* **Task to complete**:
Please print out the entries below unchanged and skip the images.

[Data supplied]

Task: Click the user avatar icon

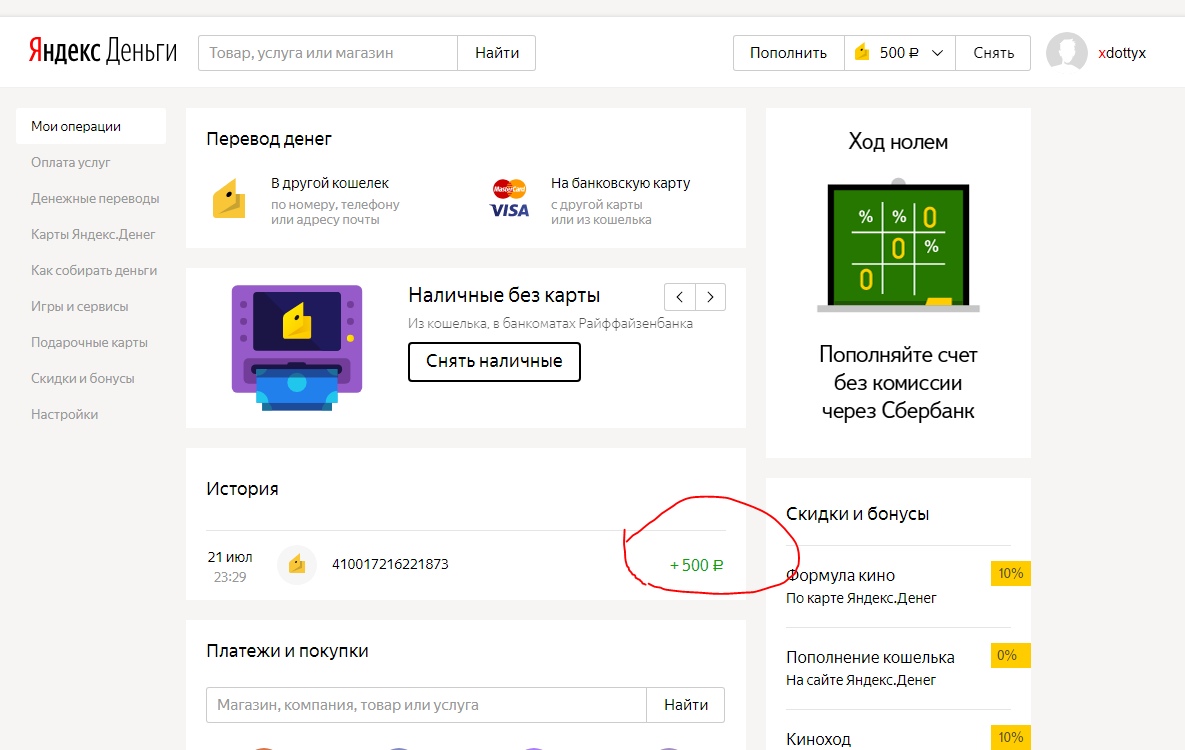Action: [1066, 53]
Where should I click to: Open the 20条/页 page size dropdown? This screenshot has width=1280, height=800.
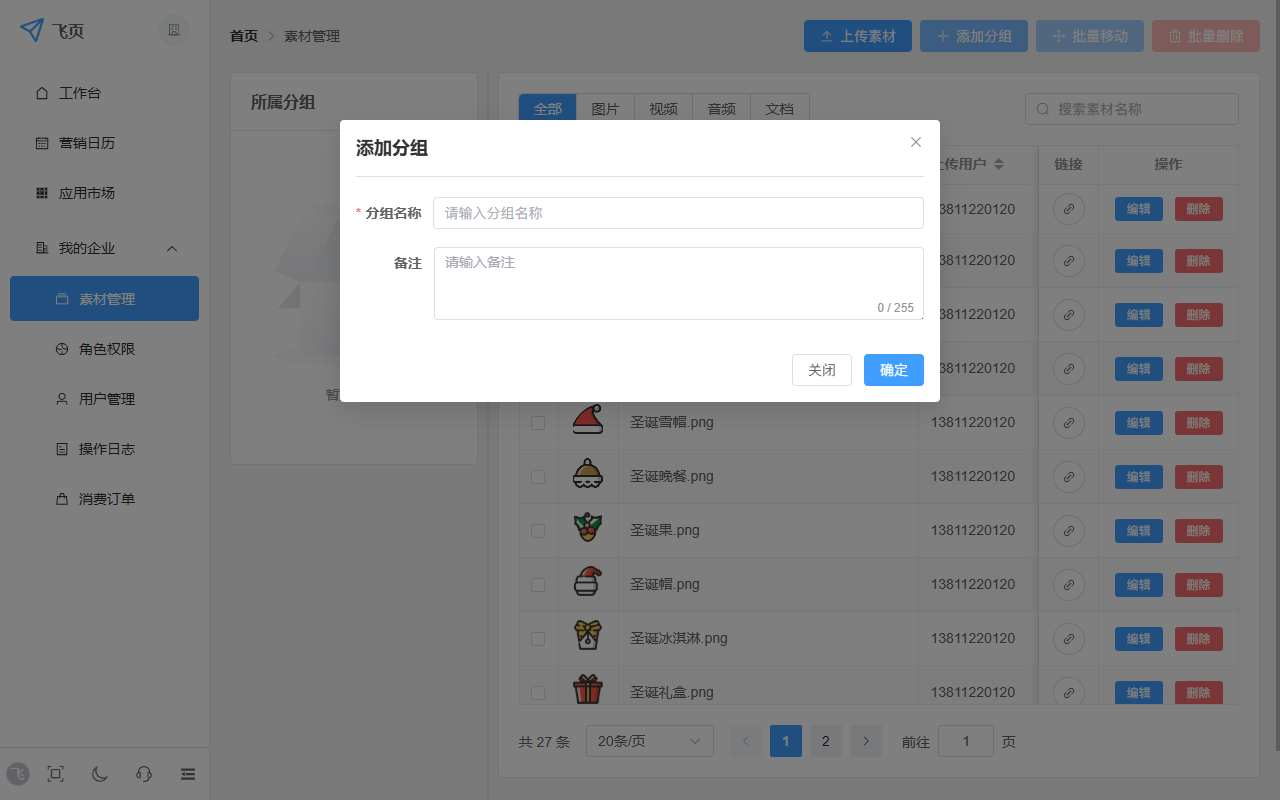point(649,741)
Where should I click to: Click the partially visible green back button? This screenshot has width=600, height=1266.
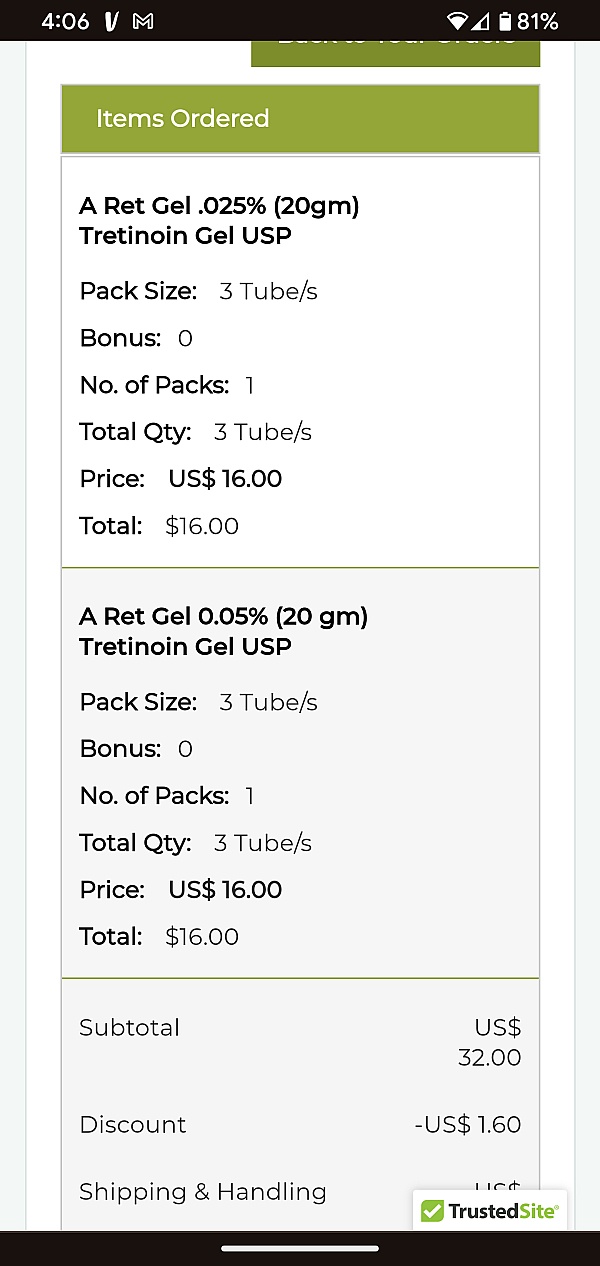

[/Data supplied]

* **Task solution**:
Task: Click the user avatar icon

Action: [1066, 53]
Where should I click to: Open the 20条/页 page size dropdown? This screenshot has width=1280, height=800.
point(649,741)
Where should I click to: Click the partially visible green back button? This screenshot has width=600, height=1266.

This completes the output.